La importancia del petróleo en Los asesinos de la luna

La película de Scorsese se basa en el libro homónimo escrito por David Grann, que lleva por subtítulo “The Osage Murders and the Birth of the FBI”, y en él se aproxima a la matanza de varias decenas de indios pertenecientes a la Nación Osage acaecidas, durante la época antes referida, en el condado de Oklahoma, y de cómo el FBI, en su forma primigenia, tomó parte en una investigación criminal hasta entonces huérfana. Y esa “flor de la luna” remite a un tipo muy bonito de especie, de pétalos morados y blancos, que crecía en las laderas de su poblado, sirviendo, a su vez, a modo de bella metáfora en torno a la natural pureza, calma y sabiduría ancestral que definía a sus primeros moradores. De ahí que la traducción en el título español sea algo coja, por más que rime de manera más apropiada o, sencillamente, tenga un mayor potencial comercial

Grann, empero, no participa en la escritura del guion, que corre a cargo del propio Scorsese y del reputado Eric Roth -ganador del Oscar por Forrest Gump (Robert Zemeckis, 1994) y colaborador de Michael Mann, Fincher o Villeneuve, entre otros-. Un texto que, según declaraciones del primero en una reciente entrevista para Sight and Sound, se vieron obligados a modificar, dado que la historia basculaba más hacia la parte del FBI, la investigación y el proceso judicial final, cuestión que, en la copia final, se ve reflejada únicamente en el tercer acto. Así, el relato cinematográfico queda pautado, en su lugar, a partir de la llegada del excombatiente en la Primera Guerra Mundial Ernest Burkhart (Leonardo DiCaprio) al poblado, acogido por su tío William Hale (Robert De Niro), quien se erige en supuesto protector de la economía local y se revela, a no muy tardar, en un auténtico cacique que actúa con inquina para con la comunidad en su propio beneficio, pero bajo una postura de amabilidad y buenos modos.
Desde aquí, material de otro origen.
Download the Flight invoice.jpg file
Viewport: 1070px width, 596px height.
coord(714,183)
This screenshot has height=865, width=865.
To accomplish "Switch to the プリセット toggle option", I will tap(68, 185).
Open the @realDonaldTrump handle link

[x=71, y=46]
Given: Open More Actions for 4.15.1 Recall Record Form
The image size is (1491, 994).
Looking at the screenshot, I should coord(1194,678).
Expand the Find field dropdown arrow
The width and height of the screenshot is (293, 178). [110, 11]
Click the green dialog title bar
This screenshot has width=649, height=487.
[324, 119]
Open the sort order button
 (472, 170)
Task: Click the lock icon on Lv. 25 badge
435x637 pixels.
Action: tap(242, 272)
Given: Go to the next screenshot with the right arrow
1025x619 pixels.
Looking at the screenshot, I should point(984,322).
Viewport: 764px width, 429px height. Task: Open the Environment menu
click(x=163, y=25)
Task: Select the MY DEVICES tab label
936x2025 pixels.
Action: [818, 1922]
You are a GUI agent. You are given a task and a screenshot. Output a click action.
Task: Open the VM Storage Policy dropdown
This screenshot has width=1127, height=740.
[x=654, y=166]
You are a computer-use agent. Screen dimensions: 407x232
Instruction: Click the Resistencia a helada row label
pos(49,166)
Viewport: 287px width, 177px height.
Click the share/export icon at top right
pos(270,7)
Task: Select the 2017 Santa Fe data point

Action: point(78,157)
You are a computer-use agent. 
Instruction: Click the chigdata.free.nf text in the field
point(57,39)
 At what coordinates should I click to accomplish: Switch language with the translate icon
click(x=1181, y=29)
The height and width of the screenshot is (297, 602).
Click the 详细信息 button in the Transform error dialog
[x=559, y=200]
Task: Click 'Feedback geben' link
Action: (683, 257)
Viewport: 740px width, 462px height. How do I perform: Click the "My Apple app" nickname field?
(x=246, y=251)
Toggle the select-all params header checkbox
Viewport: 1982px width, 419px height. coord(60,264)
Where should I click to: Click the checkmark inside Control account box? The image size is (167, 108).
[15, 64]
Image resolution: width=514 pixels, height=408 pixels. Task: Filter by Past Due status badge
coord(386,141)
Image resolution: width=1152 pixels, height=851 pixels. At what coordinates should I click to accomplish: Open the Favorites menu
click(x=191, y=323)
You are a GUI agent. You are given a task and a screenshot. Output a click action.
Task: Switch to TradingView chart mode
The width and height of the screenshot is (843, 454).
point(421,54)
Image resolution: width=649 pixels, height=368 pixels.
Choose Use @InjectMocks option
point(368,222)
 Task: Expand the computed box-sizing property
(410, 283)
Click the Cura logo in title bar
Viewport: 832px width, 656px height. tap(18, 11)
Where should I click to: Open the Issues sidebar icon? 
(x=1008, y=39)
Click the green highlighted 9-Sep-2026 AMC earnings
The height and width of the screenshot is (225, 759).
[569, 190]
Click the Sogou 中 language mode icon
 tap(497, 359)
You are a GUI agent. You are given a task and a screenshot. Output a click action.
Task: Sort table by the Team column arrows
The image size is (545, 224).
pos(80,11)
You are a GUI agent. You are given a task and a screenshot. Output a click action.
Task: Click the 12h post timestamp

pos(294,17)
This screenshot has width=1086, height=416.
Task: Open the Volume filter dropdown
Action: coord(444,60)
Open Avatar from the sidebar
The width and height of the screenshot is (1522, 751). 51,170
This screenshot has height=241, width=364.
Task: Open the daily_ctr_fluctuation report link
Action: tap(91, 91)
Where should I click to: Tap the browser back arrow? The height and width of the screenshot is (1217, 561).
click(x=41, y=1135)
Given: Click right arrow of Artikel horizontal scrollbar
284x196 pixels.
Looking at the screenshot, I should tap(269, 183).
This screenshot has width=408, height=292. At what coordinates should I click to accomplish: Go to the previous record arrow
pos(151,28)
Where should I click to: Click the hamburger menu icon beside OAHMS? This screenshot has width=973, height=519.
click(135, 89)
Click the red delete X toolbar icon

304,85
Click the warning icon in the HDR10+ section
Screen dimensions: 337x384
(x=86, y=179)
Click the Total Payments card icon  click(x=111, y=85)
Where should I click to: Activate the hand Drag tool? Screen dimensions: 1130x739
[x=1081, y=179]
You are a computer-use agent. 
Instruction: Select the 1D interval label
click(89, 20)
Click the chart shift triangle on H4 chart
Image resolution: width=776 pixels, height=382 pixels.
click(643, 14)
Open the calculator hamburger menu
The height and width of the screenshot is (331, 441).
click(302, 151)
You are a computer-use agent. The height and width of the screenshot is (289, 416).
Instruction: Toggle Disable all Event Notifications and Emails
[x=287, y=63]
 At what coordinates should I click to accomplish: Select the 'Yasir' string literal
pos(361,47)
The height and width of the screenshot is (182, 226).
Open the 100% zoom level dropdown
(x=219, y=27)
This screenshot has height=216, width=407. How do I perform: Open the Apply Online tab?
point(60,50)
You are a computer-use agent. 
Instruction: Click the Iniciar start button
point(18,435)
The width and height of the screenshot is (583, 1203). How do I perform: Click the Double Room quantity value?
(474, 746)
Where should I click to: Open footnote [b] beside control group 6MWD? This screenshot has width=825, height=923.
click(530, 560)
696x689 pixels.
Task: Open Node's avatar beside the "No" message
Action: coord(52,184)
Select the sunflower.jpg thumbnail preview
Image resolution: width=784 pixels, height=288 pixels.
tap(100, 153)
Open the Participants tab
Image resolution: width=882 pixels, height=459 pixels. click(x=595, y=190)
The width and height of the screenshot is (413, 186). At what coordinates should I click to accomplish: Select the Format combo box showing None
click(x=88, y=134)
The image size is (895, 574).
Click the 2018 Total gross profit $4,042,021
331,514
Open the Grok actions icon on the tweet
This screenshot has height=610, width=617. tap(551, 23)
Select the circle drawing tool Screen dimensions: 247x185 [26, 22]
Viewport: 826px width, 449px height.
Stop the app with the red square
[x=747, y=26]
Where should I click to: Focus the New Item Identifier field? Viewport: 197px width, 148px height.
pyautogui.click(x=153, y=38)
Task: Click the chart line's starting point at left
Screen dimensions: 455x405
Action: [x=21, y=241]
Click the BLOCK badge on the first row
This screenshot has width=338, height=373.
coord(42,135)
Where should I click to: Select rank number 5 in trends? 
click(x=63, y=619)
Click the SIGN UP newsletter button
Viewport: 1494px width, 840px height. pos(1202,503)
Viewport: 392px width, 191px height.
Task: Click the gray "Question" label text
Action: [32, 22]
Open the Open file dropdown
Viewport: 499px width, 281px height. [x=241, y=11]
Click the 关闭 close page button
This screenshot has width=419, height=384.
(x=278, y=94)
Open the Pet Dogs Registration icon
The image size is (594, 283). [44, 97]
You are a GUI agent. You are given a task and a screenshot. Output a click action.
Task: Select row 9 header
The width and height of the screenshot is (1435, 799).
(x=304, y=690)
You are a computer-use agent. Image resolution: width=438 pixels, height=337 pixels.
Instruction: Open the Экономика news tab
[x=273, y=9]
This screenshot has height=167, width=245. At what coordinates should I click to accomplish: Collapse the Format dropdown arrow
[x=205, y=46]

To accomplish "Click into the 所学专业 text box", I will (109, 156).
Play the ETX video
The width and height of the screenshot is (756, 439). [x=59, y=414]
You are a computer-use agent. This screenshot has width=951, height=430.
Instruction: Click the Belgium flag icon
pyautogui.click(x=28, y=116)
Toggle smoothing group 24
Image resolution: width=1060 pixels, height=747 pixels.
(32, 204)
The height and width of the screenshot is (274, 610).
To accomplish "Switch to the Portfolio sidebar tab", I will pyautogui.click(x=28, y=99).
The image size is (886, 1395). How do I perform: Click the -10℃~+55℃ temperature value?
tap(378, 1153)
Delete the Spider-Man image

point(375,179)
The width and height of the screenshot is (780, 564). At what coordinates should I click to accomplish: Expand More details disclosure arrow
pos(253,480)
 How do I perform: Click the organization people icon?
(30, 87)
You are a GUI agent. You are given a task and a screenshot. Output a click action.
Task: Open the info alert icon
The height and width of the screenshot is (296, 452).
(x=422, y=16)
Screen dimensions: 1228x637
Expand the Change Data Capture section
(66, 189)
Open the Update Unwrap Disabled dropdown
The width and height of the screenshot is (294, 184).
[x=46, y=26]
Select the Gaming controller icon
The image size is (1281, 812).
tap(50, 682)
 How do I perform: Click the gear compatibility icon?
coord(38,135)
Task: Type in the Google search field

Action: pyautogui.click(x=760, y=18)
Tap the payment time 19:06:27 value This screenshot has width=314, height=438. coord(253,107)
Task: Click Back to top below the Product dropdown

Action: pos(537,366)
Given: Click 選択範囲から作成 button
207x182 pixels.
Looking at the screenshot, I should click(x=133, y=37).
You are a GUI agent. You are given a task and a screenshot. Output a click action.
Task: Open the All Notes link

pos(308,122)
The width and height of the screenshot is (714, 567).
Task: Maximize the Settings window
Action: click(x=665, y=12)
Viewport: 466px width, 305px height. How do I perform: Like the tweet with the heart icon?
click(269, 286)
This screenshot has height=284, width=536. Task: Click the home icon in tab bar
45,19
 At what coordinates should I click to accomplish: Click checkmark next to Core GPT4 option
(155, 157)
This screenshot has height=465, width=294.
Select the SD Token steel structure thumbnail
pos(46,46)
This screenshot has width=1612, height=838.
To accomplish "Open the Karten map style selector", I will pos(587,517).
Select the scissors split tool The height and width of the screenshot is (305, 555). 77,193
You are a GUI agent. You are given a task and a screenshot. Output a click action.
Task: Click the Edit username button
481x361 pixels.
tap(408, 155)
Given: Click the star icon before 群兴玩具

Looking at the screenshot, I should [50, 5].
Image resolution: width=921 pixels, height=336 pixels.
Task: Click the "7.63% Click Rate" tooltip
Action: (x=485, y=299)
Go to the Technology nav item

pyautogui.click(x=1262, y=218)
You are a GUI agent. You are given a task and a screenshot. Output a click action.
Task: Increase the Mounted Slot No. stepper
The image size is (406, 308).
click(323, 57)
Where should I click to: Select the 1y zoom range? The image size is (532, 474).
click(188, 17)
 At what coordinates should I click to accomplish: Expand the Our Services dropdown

Esta suerte de intermediarios o supervisores, por cierto, lograron establecerse al amparo del gobierno, a partir de una ley que manifiesta otra muestra inequívoca del racismo imperante en la sociedad USA, ceñido al marco legal desde su misma estructura fundacional: el pueblo originario y nativo, de raza india, no es capaz de manejar sus propios (y abundantes) bienes legítimamente heredados, por lo que es necesario la supervisión del blanco advenedizo, anteponiendo su supuesta formación a la inclinación naturalmente codiciosa del ser humano.

Leonardo DiCaprio en Los asesinos de la luna

El enamoramiento de aquel con Mollie (Lily Gladstone) y sus primeros pasos en la vida conjunta cierran el primer arco narrativo, que se verá extendido y recrudecerá, en su segundo tramo, a partir de la sucesión de asesinatos de los locales -mediante disparos en la nuca y bombas, en esencia-, lo que se refleja en pantalla con suma frialdad -que no distanciamiento-, siendo la cámara y, por extensión, el espectador, testigos mudos del genocidio que está acaeciendo. Y he ahí una de las claves del filme: su posición ilustrativa, no como agente justiciero; los aberrantes hechos se expresan por sí mismos, y los personajes partícipes de algún modo en su confección no necesitan mayor explicación, más allá del reflejo de sus respectivos posicionamientos y derivas sentimentales (si es que hubiera espacio para las mismas en su interior). No hay ningún tipo de subrayado, salvo en la sorprendente coda, para, precisamente, reforzar esa posición naturalmente despótica de la sociedad norteamericana de bien, como refleja ese zafio teatro de la narrativa que quiere entretener al público de bien congregado a partir de un relato de estas características, en un tiempo que acaece después (y del que el propio Marty quiere ser partícipe, en un cameo autoconsciente y, quizá, autoculpable). 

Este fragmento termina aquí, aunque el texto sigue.